Im Jahr 1971 trat eine Gruppe von Aktivisten eine etwas andere Art von Protestreise an; nicht auf dem Land, sondern auf dem Meer. Sie protestierten gegen das Vorhaben der USA, Atomwaffen bei Amchitka, in der Nähe von Alaska, auszutesten sowie gegen das damit verbundene Risiko einer Umweltkatastrophe und die Eskalation des Wettrüstens.
In British Columbia versuchte eine lose Gruppe von Aktivisten namens „Don’t Make a Wave Committee“ Wege zu finden, um den geplanten Test aufzuhalten. Eine der Mitglieder der Gruppe, Marie Bohlen, hatte die folgende Idee: „Warum segeln wir nicht mit einem Boot dorthin und stellen uns der Bombe?“. Es war eine wilde und unrealistische Idee, aber sie regte die Fantasie der Gruppe an. Es war zwar eine Herausforderung, das Ganze zu organisieren, aber sie hatten am Ende ein altes Boot besorgt, das „Phyllis Cormack“, und eine Besatzung von 12 Personen zusammengestellt, die nach Amchitka segeln würde. Bevor es losging, beschlossen sie, dass ihr Boot einen Namen haben sollte, der den Zweck ihrer Reise reflektierte. Der Name, den sie wählten, war „Greenpeace“.
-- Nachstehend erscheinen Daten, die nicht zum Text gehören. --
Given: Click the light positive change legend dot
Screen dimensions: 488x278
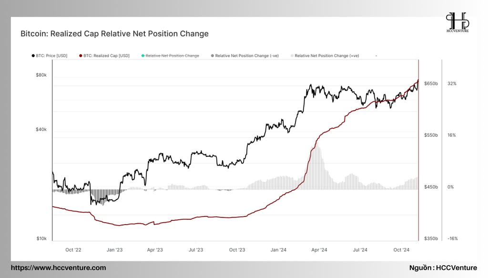Looking at the screenshot, I should (x=292, y=56).
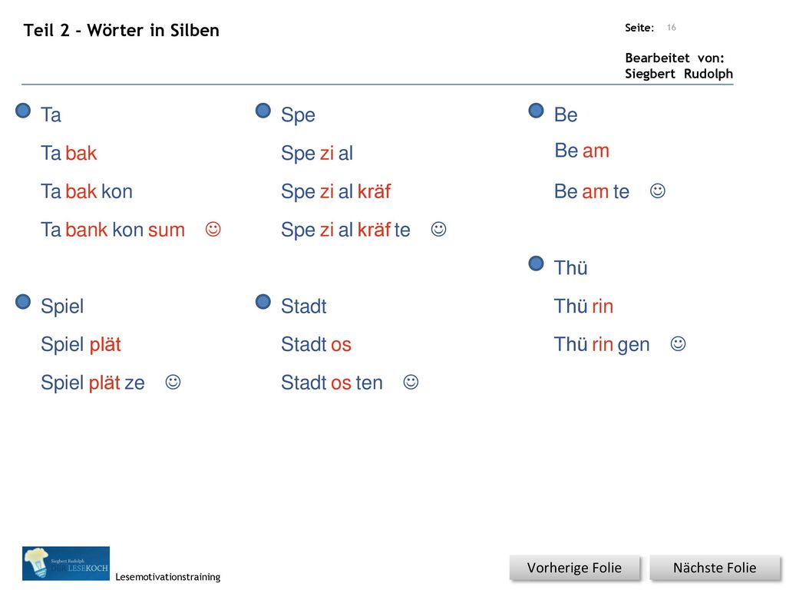The width and height of the screenshot is (786, 590).
Task: Go to Nächste Folie
Action: 715,568
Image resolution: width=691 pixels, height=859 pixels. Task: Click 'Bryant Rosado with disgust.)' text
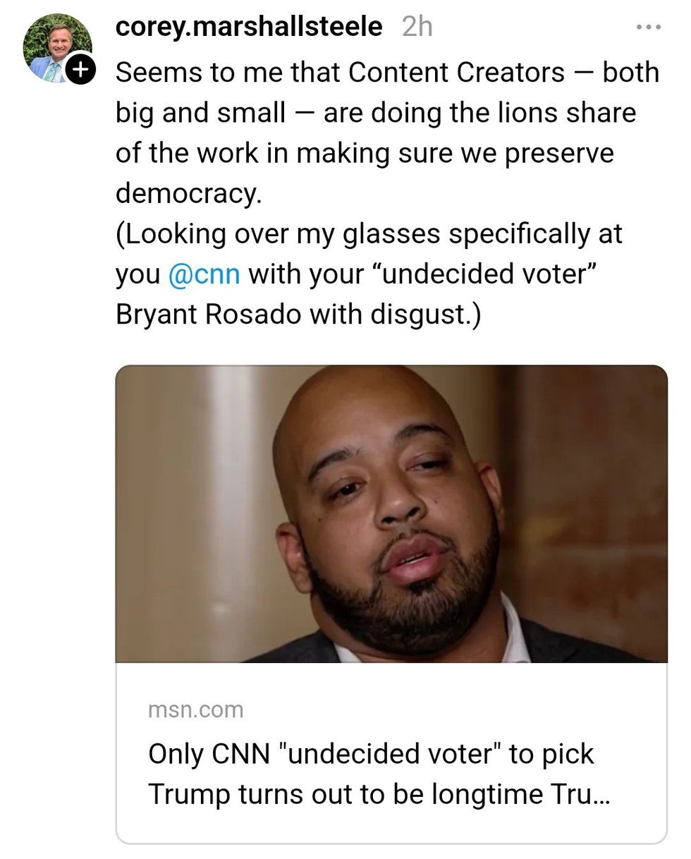(x=298, y=314)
Jedoch legen spätere Reiseberichte nahe, dass die Reise von Konflikten und Chaos geprägt war. Einer, der an der Reise teilnahm, berichtete: „Da waren wir und retteten angeblich die Welt durch unser moralisches Beispiel und imitierten keinen geringeren als die Quäker, obwohl wir in der Realität den Großteil unserer Zeit damit verbrachten, einander an die Kehle zu gehen und aufeinanderzuprallen, sodass die Gruppe von Anfang bis Ende gravierend gespalten war.“
Trotz der negativen Aspekte und dem kurzfristigen Ausfall, denn die Amerikaner hatten mit dem Testen begonnen, erwies sich das Wagnis auf lange Sicht als enormen Erfolg. Seine internationale Bekanntheit spornte Menschen weltweit an, sich aktiv an Umwelt- Friedensbewegungen zu beteiligen. Die Amerikaner verkündeten, dass sie keine weiteren Tests auf Amchitka durchführen würden.
Die in Kanada gegründete Organisation „Greenpeace“, welche durch diese Reise ins Leben gerufen wurde, wurde zu einer großen und hochkarätigen Kraft in der internationalen Umweltbewegung und ist auch 55 Jahre später eine ernstzunehmende Macht.